This week four selfish, self-serving clowns pulled the starting gun on a leadership race that will be the beginning of the end for Britain. It also means that, for the next six months and at a time of great crisis, no one will be running the country, nothing will get done and we’ll have to stand helplessly by as Britain plunges into the economic abyss. And while it’s doing that, these political rejects – because they all are – won’t see it and won’t give a damn because they’ll be too busy slugging it out for the prime ministerial crown. These people don’t give a stuff about the British people. They’re not even putting party before country. They’ve started a civil war inside the government and are putting their own puffed-up personal ambitions above everything.

Proof of that is the dirty little deal Burnham and Streeting did this week by agreeing to a long timetable for a contest (catastrophic for the country) so Burnham, who isn’t even an MP, yet has time to get a seat and come back. And Streeting had to do that deal because the big booby resigned before he had the numbers to mount a leadership challenge himself. That’s how dumb he is.

Now let’s look at Burnham, the supposed ‘King of the North’. He’s prepared to edge out an MP called Josh Simons in the Makerfield constituency, the idea being he’ll contest his seat, win it and then be catapulted into Downing Street.

Does he give a flying fig about the good people of Makerfield? Does he hell. Will he serve them well? No, he won’t have time because he’ll be too busy destroying the country as PM. He’s just using them to piggyback his way to power, and the people of Makerfield should reward him for that by voting Reform, or even for the local butcher, as long as Burnham doesn’t get in.

Then there’s Angela Rayner, who with miraculous timing this week was cleared of not paying £40,000 in stamp duty. Not so miraculous perhaps, as it’s rumoured she rang HMRC on Monday, demanded a decision and got one on Tuesday which is disturbing if the decision was made after political pressure.

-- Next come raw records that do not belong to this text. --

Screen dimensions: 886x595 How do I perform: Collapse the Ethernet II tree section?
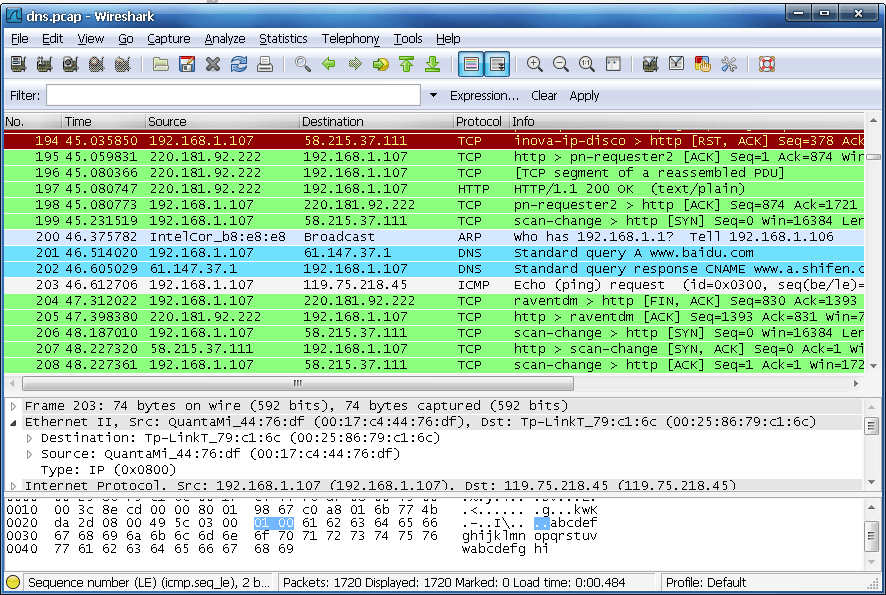click(x=13, y=422)
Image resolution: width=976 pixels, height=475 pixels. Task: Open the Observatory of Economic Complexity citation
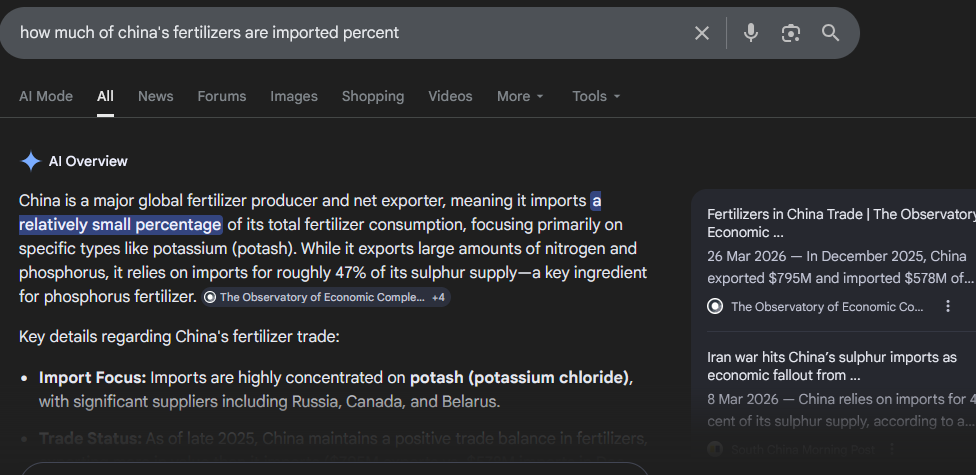(315, 297)
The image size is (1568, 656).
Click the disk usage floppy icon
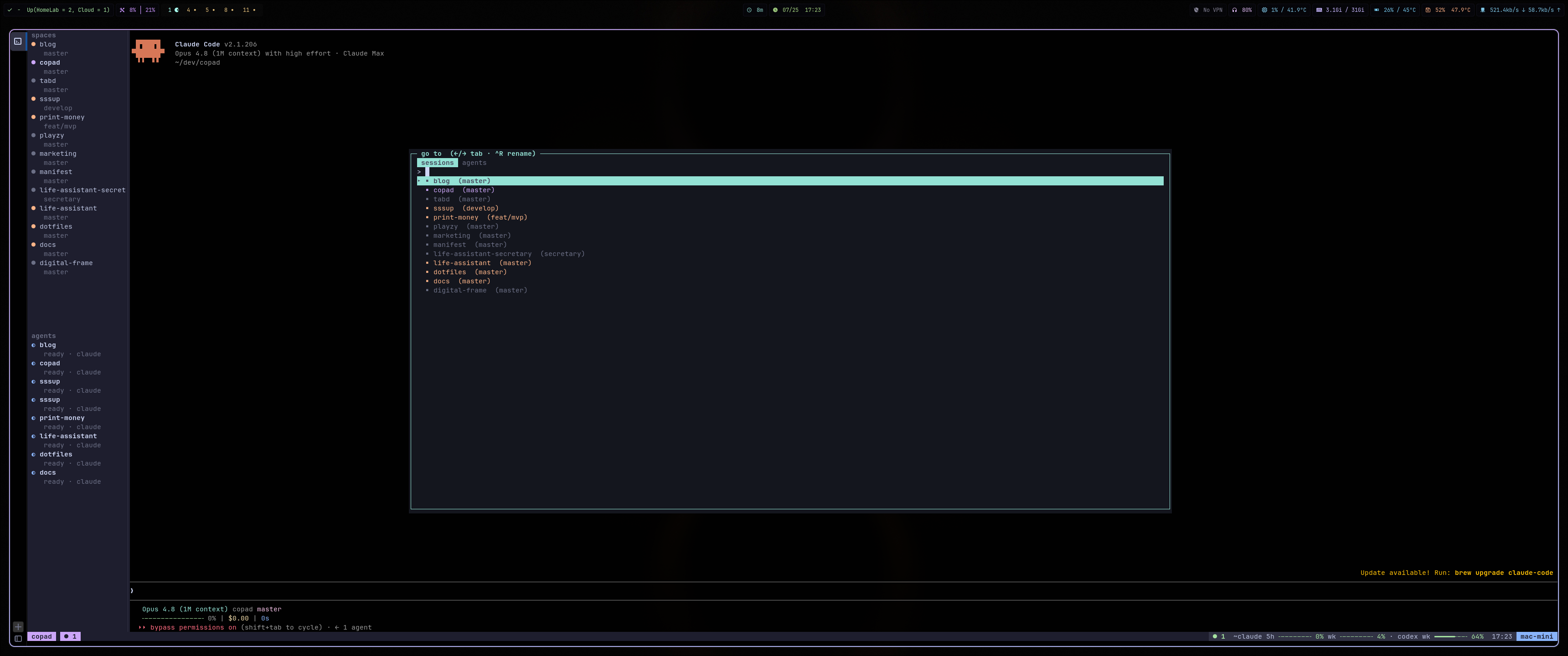(x=1428, y=10)
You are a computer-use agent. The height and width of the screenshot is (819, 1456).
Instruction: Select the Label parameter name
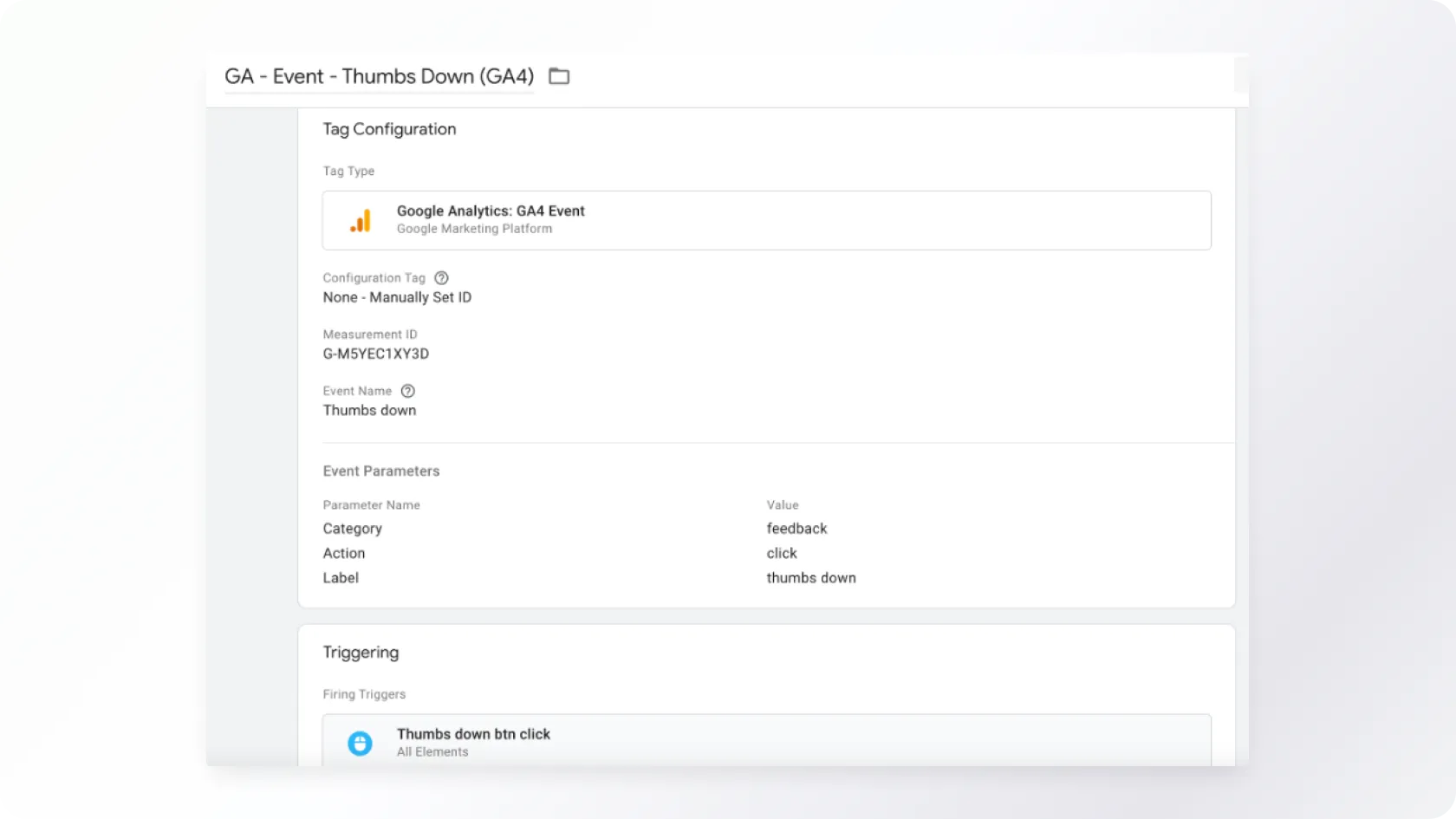[x=341, y=578]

And although Angela’s told us she’s been completely exonerated HMRC is yet to confirm it. All it said is that the matter is closed. So why doesn’t Rayner show us the proof that she’s been cleared?

And maybe HMRC might explain why her ”unintentional mistake” of not paying that stamp duty warrants no penalty? Because tax experts have said that kind of tax cock-up would normally warrant an £8,000 fine, which Joe Public would almost certainly have to pay.

And lastly the liar Ed Miliband who for months has been saying he has absolutely no interest in being PM despite the fact we all know he’s been on manoeuvres while simultaneously trying to cut the legs out from under Rayner, reportedly telling Cabinet colleagues she’s not up to the job – which she obviously isn’t – but showing what a treacherous weasel he is.

And be afraid because Miliband, who is loved by the party, could win. Never mind the public hates him and sees him as the bloke who knifed his own brother in the back, who landed us with the most expensive energy prices in Europe, and who since being kicked out of power in 2015 has morphed into a mad eco-zealot who loony policies will bankrupt working people.

Starmer has been the worst PM in living memory but any of the above would be way worse. None of them are the answer to Britain’s problems which they all helped create. And not just because they’re all in it for themselves, but because they all believe the same thing – that Starmer is hated by the British people and got slaughtered in last week’s elections, because he isn’t hard-Left enough.

These morons actually believe Britons want more tax, more borrowing, more welfare, and more union power – which shows how unhinged they all are. Britain now stands on the precipice of great danger and if it falls into the hands of any of these chancers it’ll be Hello oblivion!